An excellent recent discussion in parliament saw MPs involved with the BMC praise the outdoors as “the greatest free gym that we have” and call for more support for outdoor recreation.
The debate was secured by Huw Irranca-Davies (MP for Ogmore), and followed a Westminster event on 11 June when a coalition of ten leading outdoor organisations urged political parties to factor the benefits of outdoor recreation into their manifestos for the next general election. At the event, the BMC, the Ramblers, the Youth Hostel Association and other members of the coalition set out six key proposals for government action (PDF).
It was very encouraging to hear MPs such as Huw Irranca-Davies (Labour) and David Rutley (Conservative) refer to the proposals during the parliamentary debate on September 10. It was evidence of the genuine cross-party support for recognition of the benefits activities such as hill walking and climbing bring to the nation.
The BMC and other organisations have been working hard to try to ensure these key proposals make their way to the policy teams working on each of the political party manifestos. We want to see tangible measures to increase, improve, maximise and strengthen policies on outdoor recreation and the conservation of our countryside.
Helen Grant, the Minister for Sport, Tourism and Equalities, was present during the debate to listen to the MPs’ arguments.
During the debate, Mr Irranca-Davies, MP for Ogmore, said: “I am an absolute evangelist for the great outdoors, which may come as a bit of a surprise because earlier in my career I was a sports facility and arts facility manager. My job then was to encourage people to come indoors, into sports centres, to get the gym mats out, do the aerobics sessions, get into the gym itself and so on; I was bringing people indoors.
“However, the greatest free gym that we have is when we step outside of our homes; we do not even need to get in a car.”
He called for “a coherent strategy, involving the Welsh Government, the UK Government, the Northern Ireland Assembly and so on, that makes use of this great asset that we have literally outside our doors,” a strategy “which percolates from the national level right down to the local level, and into the voluntary sector as well.”
Mr Irranca-Davies highlighted the huge body of evidence supporting the health benefits of outdoor recreation and its potential to tackle intractable health problems like obesity.
He added: “We are a beautiful island nation and sometimes we forget it too easily. Let us get out there and use it a heck of a lot more.”
David Rutley, MP for Macclesfield and co-chair of the All-Party Parliamentary Group for Mountaineering, also made a significant contribution to the debate. He said: “There is growing evidence that more has to be done.

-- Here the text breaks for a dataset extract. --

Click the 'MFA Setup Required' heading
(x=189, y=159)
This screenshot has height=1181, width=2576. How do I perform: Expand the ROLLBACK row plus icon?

A Government-sponsored paper, ‘Moving More, Living More’, sets out that the costs associated with inactivity in the UK are some £20 billion.
“It is clear that those involved in a lot of physical activity reduce their risk of dying early by 30%. It is astounding that 30% of the UK population are physically inactive, compared with 8% in the Scandinavian countries. Quite simply, something more needs to be done.”

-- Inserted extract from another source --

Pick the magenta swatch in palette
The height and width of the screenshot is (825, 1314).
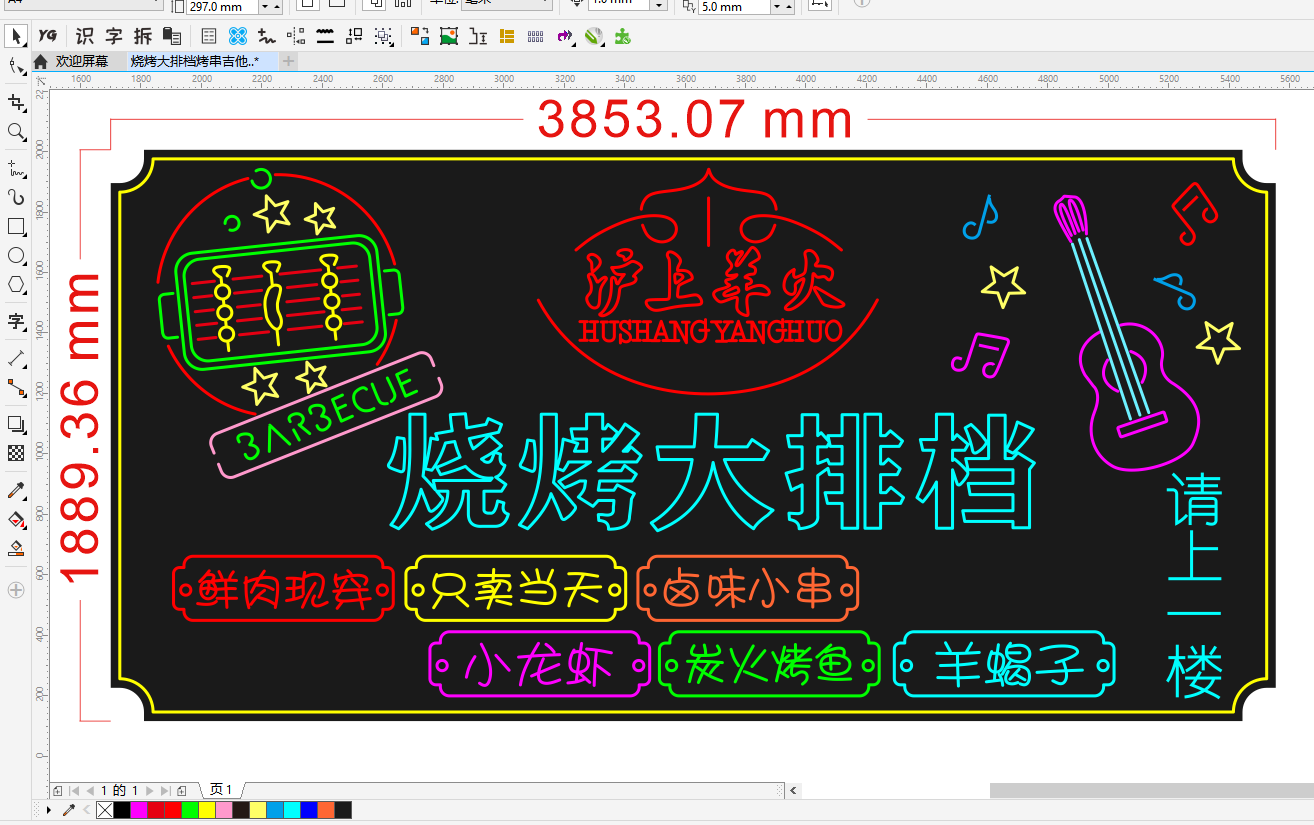click(138, 810)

Mr Rutley cited the recent Reconomics report by the Sport and Recreation Alliance, which revealed that outdoor recreation was the UK’s favourite pastime, responsible for £21 billion of visitor spending.
He said: “Within the United Kingdom, Scotland and Northern Ireland already have clearly articulated outdoor strategies, so we are asking today that the Minister consider creating a strategy for the outdoors for the entire United Kingdom. We also hope that, following Thursday’s referendum, it will continue to include Scotland for many years to come.
He added: “On a day when many minds are concerned with the state of our Union and with conflicts in other parts of the world, it is tremendous to see so many people here to take this agenda further forward. I know that the Minister is a keen walker and has been to Cumbria, so I ask her to reflect on the amazing, stunning views from the tops of Blencathra and Skiddaw. They are worth the climb and the hard work, and the same is true for promoting the activities that we are discussing today. I hope that the Minister agrees that it is time to get more people moving outdoors.”
MP for Leeds North West, Greg Mulholland, the BMC's link to parliament through the Sport England Parliamentary Sport Fellowship scheme, also made a contribution to the debate.
He argued: "We know that there are thousands and thousands of people out walking, yet that is not reflected in the figures or the funding."
Mr Rutley agreed with him, saying: "We have to capture robustly the activity levels that are already there and then build on that success. It is clear that more people are getting involved. The increases in outdoor activities are far greater than in other organised sports."